La présidente de la République de Malte, Marie-Louise Coleiro Preca, a salué, hier, les efforts consentis par l’Algérie en matière de prise en charge des catégories sociales vulnérables, appelant à encourager la coopération entre les deux pays dans ce domaine. Dans une déclaration à la presse au terme de sa visite au Foyer pour enfants assistés d’El Biar, la présidente maltaise a salué les initiatives prises par l’Algérie dans le cadre de la diversification de l’économie nationale et ses efforts dans le domaine social, se disant optimiste quant à l’avenir des relations algéro-maltaises.

Elle a exprimé son « admiration» de la prise en charge « exemplaire» assurée aux catégories vulnérables en Algérie.
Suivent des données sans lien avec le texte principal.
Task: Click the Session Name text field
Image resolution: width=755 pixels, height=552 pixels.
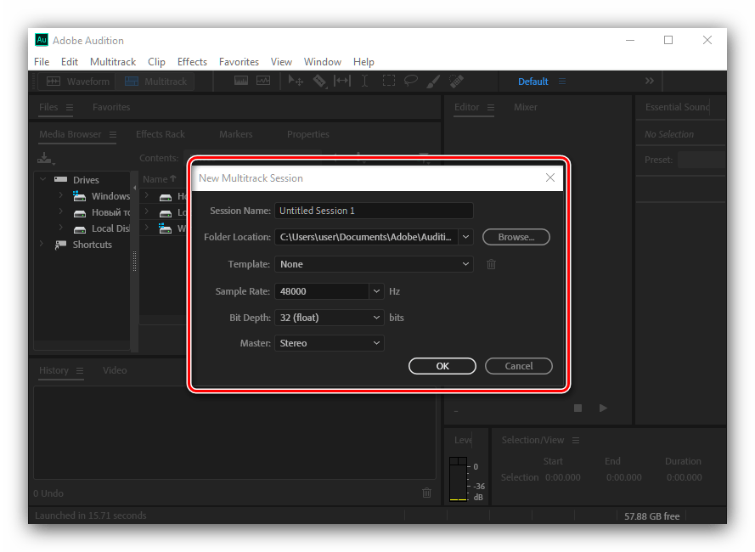Action: click(374, 211)
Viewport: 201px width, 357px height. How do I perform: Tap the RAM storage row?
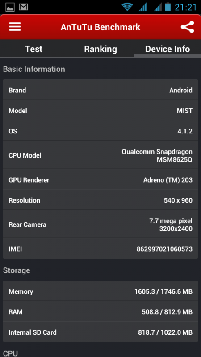click(101, 311)
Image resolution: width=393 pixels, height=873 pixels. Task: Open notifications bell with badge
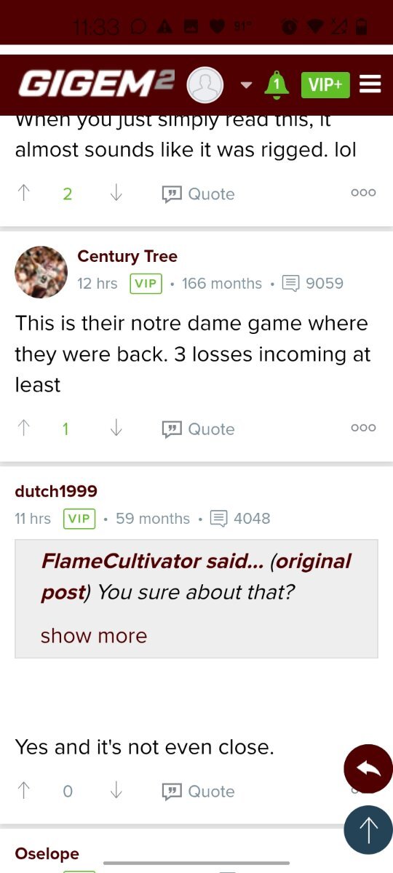point(276,84)
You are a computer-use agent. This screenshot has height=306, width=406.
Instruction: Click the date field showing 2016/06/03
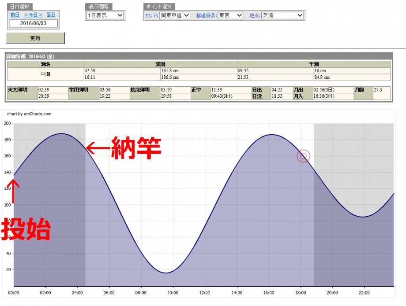click(x=33, y=23)
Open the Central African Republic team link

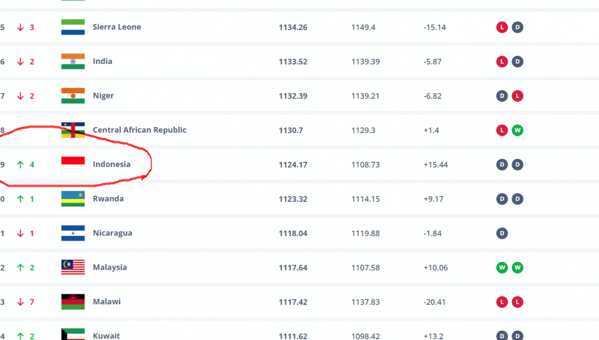point(139,130)
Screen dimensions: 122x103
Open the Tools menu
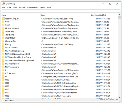pyautogui.click(x=42, y=8)
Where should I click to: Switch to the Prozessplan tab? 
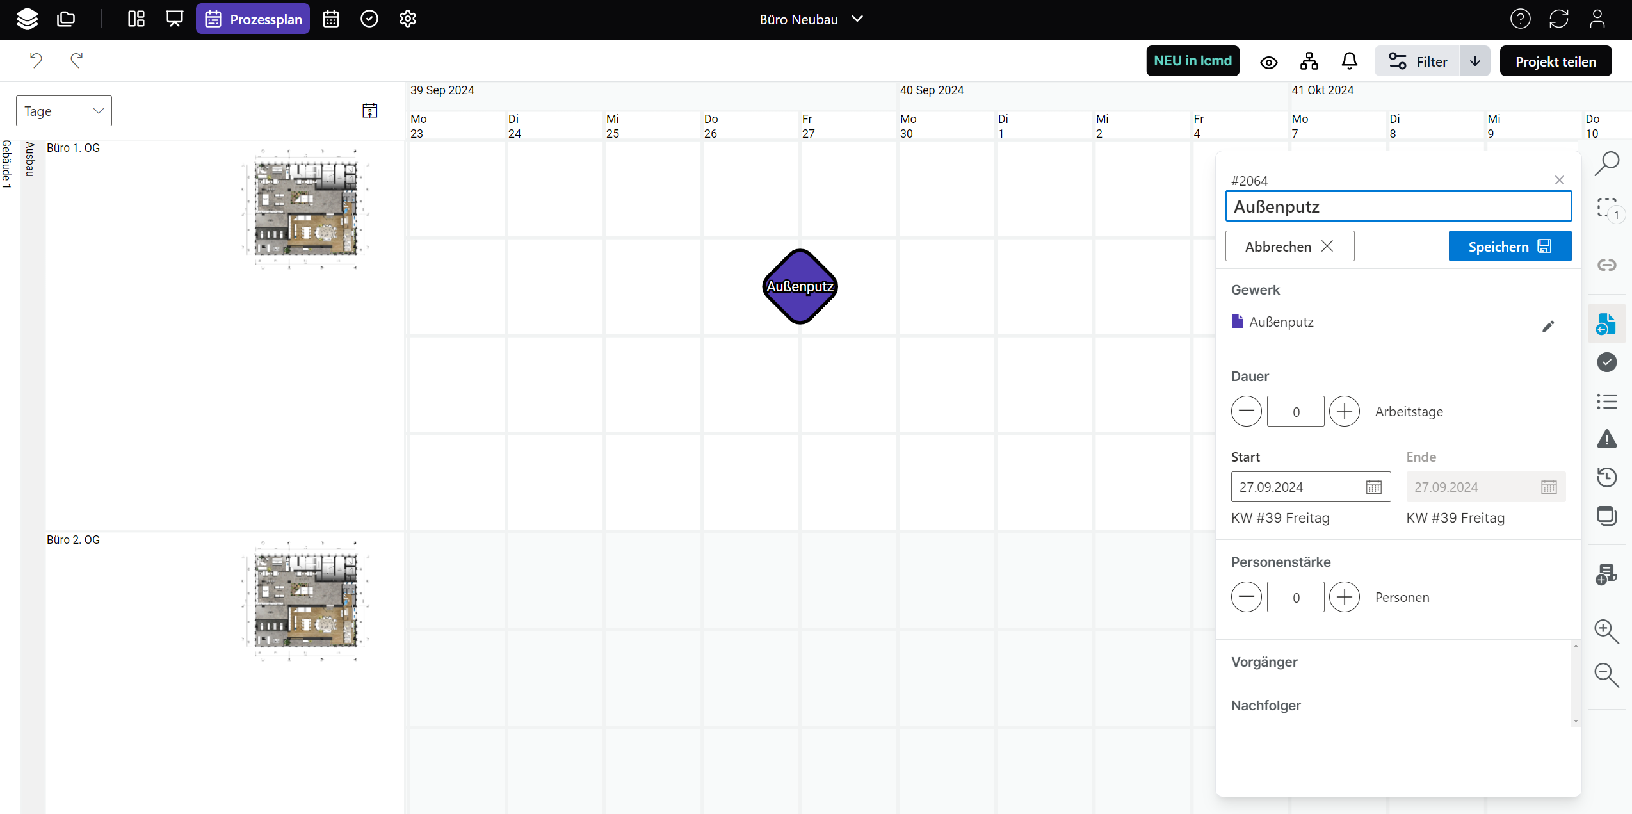[253, 19]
L’Algérie et Malte ont « beaucoup de points en commun» dans ce domaine, insistant sur l’importance d’établir une coopération entre les deux pays dans les domaines social et économique. La ministre de la Solidarité nationale, de la Famille et de la Condition de la femme, Mounia Meslem, qui a accompagné la présidente maltaise lors de cette visite, a rappelé la politique initiée par le président de la République, Abdelaziz Bouteflika, qui valorise et promeut l’action humanitaire, notamment au profit des catégories sociales vulnérables.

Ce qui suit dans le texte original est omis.